*** Opening of Reading text ***
The large-scale public installation Continuous is a collaboration between Japanese art collective TeamLab and Hong Kong’s Leisure and Cultural Services Department, on display through June 2. Photo: Handout
For those looking for a light show, or just an outdoor piece to enjoy along with the warming weather, Japanese digital art collective TeamLab has brought Continuous to Tamar Park. Through June 2, TeamLab is following its successful Future Park at MegaBox by scattering ovoid lights from the beginning of Tamar Park out into the harbour.

4. Angelo Bonello’s “lightworks” on Wan Chai harbourfront

In Hong Kong for the first time after touring other major world cities, Angelo Bonello’s Illuminate! Run Beyond will remain in Wan Chai through April 28. Photo: Yik Yeung-man
In Wan Chai, Italian artist Angelo Bonello’s light art show, Illuminate! Run Beyond, makes its Hong Kong debut. Through April 28, catch illuminated figures in motion against the backdrop of Victoria Harbour, the piece already having appeared in Amsterdam, London, Singapore, Toronto and Washington DC, among other major cities.
*** Close of Reading text ***
*** Opening of Entries shown ***
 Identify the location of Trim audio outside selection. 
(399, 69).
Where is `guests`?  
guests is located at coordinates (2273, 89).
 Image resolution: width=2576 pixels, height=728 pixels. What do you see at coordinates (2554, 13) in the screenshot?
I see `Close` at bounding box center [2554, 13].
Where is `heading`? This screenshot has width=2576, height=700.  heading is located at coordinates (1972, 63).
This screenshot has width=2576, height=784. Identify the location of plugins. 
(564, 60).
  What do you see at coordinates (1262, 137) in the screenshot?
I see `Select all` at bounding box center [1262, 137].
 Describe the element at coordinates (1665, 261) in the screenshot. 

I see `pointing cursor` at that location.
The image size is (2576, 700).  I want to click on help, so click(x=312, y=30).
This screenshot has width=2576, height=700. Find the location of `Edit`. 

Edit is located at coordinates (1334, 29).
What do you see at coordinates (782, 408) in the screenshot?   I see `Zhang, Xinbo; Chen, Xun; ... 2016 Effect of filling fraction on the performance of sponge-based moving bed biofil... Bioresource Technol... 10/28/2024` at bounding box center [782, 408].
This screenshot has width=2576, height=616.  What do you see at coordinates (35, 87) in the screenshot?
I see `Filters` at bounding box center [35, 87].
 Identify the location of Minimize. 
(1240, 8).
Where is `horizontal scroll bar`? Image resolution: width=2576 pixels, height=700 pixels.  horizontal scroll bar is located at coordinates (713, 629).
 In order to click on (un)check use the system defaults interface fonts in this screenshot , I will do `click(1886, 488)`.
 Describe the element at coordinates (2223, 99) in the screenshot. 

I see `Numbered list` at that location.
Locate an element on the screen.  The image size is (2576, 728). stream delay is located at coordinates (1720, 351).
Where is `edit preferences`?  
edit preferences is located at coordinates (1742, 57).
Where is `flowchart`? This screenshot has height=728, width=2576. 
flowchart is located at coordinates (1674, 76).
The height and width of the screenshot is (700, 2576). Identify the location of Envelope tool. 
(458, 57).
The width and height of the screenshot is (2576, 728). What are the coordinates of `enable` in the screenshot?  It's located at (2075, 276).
*** Close of Entries shown ***
■ Aim of the task ■
Return the passage of the article on Hong Kong light installations between "4. Angelo Bonello’s" and "other major cities.", inclusive. The records have no connection to the article on Hong Kong light installations.

■ Answer section ■
4. Angelo Bonello’s “lightworks” on Wan Chai harbourfront

In Hong Kong for the first time after touring other major world cities, Angelo Bonello’s Illuminate! Run Beyond will remain in Wan Chai through April 28. Photo: Yik Yeung-man
In Wan Chai, Italian artist Angelo Bonello’s light art show, Illuminate! Run Beyond, makes its Hong Kong debut. Through April 28, catch illuminated figures in motion against the backdrop of Victoria Harbour, the piece already having appeared in Amsterdam, London, Singapore, Toronto and Washington DC, among other major cities.